Памяти Натальи Трауберг и Алексея Парщикова

Apr 02, 2012 19:36


Как начало апреля, так подкатывают две  траурные даты. В один год, с промежутком в 2 дня, скончались  Наталья Леонидовна Трауберг  (5 июля 1928  - 1 апреля 2009) и Алексей Максимович Парщиков (24 мая 1954 - 3 апреля 2009).  Чем больше я думаю них и о своем опыте общения с ними, тем больше они сближаются для меня.  Кажется, между ними было мало общего. Очень земной и земнолюбивый Алеша, -  и православная прихожанка и католическая монахиня в миру, сестра Иоанна, большинству известная как переводчица Г. Честертона и К. С. Льюиса. Я не знаю, были ли они знакомы между собой, - хотя при широте дружеских кругов,  расходящихся от каждого, была бы неудивительна такая волновая интерференция. Тем более, что они никогда не прятали своих друзей, а делились ими и радовались умножению этих уже независимо от них растущих дружб.

Вообще настоящий дар  - а может быть, уже и гений дружбы - это дар не только приобретать, но и дарить друзей. Бывает дружба глубокая, но затаенная, ревнивая, скупая, косо поглядывающая на соперников, не желающая ни с кем делить своих избранников, закрывающая вход всем посторонним. И бывает дружба щедрая, безоглядная, которая радуется независимому сближению друзей, как будто приобретает в их союзе еще одного друга. И Алеша, и Наталья Леонидовна были из этой породы дарителей, которым и я обязан несколькими друзьями. Общей между ними была и  любовь к собеседованию, неустанность общения, причем не досужего, а как самостоятельной творческой работы, которую они в какой-то мере даже предпочитали уединению (за столом, с рукописью). Сколько часов и дней они отдавали именно  таким умозрениям с друзьями, неторопливым беседам, что не могло не опустошать их будущих собраний сочинений и переводов.  Но зато наполняло жизнь окружающих.

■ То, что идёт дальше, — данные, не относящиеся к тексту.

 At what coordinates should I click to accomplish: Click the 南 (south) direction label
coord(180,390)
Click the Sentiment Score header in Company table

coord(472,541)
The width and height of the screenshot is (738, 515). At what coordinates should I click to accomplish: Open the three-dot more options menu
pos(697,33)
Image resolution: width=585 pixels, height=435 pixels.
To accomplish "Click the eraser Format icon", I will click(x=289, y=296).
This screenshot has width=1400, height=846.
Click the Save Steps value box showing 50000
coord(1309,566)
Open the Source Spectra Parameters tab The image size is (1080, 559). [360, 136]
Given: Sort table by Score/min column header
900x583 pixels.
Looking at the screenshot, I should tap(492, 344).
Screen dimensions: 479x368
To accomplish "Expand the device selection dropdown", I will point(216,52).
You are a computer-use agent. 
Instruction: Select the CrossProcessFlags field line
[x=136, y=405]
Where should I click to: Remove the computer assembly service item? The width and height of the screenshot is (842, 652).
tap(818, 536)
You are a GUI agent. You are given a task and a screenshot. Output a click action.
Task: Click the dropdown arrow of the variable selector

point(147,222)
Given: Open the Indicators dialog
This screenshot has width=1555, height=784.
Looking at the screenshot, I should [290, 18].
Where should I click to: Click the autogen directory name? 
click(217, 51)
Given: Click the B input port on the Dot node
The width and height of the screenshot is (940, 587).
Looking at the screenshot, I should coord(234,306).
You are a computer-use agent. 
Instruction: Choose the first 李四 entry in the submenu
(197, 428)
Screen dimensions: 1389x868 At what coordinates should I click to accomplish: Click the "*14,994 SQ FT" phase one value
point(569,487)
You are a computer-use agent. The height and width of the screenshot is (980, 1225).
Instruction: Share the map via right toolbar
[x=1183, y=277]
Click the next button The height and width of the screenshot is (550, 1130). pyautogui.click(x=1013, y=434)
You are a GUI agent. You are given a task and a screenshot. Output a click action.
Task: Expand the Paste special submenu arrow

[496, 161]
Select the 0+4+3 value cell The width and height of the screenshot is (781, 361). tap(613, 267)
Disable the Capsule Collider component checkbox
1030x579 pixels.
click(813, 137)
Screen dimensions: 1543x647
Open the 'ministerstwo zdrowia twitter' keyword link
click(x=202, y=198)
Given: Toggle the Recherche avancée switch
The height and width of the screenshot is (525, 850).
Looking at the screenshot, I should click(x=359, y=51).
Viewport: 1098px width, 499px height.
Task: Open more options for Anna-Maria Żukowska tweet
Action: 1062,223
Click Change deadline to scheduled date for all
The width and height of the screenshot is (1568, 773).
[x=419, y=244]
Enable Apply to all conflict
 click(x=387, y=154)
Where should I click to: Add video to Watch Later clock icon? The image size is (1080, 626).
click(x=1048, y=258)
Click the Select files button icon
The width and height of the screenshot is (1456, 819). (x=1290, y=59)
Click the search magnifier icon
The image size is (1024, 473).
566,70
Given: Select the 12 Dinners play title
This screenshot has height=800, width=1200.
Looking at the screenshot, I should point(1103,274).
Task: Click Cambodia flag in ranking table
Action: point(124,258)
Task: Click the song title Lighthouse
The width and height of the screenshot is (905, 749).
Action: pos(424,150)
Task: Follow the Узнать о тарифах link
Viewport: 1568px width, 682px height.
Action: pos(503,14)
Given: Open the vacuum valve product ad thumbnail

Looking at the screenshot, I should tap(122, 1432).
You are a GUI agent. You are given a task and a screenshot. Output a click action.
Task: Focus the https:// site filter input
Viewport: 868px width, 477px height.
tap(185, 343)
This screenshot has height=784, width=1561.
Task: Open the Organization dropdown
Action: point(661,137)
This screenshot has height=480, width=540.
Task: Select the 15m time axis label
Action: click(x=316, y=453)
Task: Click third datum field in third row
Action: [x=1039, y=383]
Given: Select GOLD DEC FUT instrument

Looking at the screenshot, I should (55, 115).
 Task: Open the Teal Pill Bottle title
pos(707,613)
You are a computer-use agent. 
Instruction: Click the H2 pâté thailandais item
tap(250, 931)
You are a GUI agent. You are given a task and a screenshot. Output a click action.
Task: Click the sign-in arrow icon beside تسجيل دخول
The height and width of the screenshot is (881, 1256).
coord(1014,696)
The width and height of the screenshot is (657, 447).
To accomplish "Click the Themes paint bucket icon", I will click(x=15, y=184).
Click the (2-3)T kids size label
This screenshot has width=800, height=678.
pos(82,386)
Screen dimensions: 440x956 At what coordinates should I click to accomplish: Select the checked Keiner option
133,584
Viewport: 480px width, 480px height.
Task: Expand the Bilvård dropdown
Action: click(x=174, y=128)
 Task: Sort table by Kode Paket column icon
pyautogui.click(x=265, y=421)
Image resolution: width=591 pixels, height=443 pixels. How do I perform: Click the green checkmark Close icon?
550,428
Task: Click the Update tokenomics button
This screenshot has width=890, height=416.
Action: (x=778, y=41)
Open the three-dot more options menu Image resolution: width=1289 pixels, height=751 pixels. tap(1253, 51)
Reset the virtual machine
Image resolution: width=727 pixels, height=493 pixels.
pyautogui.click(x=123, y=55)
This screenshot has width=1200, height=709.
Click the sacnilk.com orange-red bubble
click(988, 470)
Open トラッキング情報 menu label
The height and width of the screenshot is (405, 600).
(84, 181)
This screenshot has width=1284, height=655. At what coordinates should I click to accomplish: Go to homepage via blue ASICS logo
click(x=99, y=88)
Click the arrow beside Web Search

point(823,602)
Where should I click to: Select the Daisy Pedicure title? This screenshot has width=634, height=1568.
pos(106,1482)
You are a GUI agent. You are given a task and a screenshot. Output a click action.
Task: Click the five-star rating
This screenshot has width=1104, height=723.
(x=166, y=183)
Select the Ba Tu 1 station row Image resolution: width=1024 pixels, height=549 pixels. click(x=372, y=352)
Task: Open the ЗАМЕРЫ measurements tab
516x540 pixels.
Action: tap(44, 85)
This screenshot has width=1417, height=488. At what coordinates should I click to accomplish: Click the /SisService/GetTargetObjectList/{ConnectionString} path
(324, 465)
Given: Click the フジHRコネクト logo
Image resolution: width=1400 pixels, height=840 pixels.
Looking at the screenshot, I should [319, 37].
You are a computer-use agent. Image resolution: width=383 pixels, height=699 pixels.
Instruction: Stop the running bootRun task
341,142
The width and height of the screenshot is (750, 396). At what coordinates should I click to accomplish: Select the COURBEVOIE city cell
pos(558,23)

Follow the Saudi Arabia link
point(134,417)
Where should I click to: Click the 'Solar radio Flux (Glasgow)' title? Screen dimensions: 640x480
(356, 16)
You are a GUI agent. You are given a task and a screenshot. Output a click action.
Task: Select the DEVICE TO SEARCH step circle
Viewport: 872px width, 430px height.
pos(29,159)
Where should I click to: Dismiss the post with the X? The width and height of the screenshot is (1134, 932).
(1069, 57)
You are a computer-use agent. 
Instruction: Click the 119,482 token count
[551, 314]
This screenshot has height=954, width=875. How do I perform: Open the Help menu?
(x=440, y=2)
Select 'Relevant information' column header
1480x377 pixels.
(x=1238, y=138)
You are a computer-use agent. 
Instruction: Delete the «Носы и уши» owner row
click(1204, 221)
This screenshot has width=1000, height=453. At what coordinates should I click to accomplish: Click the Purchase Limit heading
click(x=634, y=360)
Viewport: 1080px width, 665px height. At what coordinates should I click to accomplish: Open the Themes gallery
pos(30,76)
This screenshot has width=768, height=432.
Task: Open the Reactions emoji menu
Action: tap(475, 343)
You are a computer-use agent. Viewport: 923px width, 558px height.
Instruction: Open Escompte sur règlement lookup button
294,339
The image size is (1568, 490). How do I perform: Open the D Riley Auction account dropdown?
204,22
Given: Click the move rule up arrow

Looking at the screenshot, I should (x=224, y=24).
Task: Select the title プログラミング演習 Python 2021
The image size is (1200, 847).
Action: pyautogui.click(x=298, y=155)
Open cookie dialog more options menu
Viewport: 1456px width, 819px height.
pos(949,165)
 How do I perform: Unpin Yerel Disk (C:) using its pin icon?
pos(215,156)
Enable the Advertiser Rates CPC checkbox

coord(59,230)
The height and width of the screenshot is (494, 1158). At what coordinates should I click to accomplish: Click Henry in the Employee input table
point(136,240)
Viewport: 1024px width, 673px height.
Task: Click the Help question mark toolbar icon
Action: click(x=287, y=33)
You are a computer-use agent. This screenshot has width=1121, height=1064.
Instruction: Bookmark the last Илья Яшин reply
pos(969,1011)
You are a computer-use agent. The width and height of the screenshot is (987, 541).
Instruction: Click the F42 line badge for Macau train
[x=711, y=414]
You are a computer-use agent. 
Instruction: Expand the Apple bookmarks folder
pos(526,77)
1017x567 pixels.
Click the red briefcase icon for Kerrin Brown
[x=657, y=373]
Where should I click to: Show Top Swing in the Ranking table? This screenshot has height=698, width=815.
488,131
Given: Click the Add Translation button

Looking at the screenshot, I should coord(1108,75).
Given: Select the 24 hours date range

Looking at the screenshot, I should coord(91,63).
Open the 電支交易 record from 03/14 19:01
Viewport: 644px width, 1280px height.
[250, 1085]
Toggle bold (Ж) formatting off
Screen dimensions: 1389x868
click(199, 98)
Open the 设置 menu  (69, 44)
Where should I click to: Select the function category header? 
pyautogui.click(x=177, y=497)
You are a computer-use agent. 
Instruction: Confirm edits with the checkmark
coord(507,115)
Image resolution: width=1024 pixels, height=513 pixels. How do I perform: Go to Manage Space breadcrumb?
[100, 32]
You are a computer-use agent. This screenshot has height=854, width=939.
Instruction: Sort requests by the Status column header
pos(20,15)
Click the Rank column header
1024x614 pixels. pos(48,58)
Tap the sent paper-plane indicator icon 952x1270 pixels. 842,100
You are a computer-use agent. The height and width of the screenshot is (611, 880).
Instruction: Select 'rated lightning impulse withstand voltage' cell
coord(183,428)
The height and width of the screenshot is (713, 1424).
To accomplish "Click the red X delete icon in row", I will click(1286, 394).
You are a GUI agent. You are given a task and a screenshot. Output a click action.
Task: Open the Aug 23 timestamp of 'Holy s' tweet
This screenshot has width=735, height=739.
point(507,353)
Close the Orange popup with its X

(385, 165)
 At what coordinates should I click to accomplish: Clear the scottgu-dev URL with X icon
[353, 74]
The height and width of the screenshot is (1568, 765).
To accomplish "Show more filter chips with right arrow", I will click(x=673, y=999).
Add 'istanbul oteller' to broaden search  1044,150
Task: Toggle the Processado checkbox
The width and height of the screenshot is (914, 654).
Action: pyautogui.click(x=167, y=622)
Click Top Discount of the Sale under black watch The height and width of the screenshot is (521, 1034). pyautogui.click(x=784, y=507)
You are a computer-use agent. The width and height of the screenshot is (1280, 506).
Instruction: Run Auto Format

Этих столь непохожие люди схожи тем, что делились жизнью как процессом, который застигает их врасплох и полон нечаянностей и удивлений. Они умели чувствовать странность жизни, они относились к ней с художественным вниманием, которое не пропускает красочных деталей и не чурается их заострять гиперболой.  Оба были прекрасными рассказчиками, их можно было заслушаться, но их обаяние состояло не в занимательности сюжетов. По жанру своих бесед они были не новеллисты, а скорей эссеисты, наблюдатели причудливо плетущейся жизненной ткани во всем многообразии ее параллельных и перекрещивающихся узоров. Сама жизнь для них была творением, непрерывно происходящим здесь и сейчас, и чудо этого творения они переживали с детской непосредственностью. Взрослые это утрачивают, переходят на автоматический режим повтора, "уже виденного". А у Натальи Леонидовны и Алеши было то, что, в противоположность французскому выражению "deja vu", хочется обозначить английским (на языке, который они больше всего любили и с которым профессионально работали): "not yet", "еще не". Ничего еще не закончено, ничего еще не известно, и давайте-ка мы вместе сейчас поразмыслим, что за странные вещи происходят на свете.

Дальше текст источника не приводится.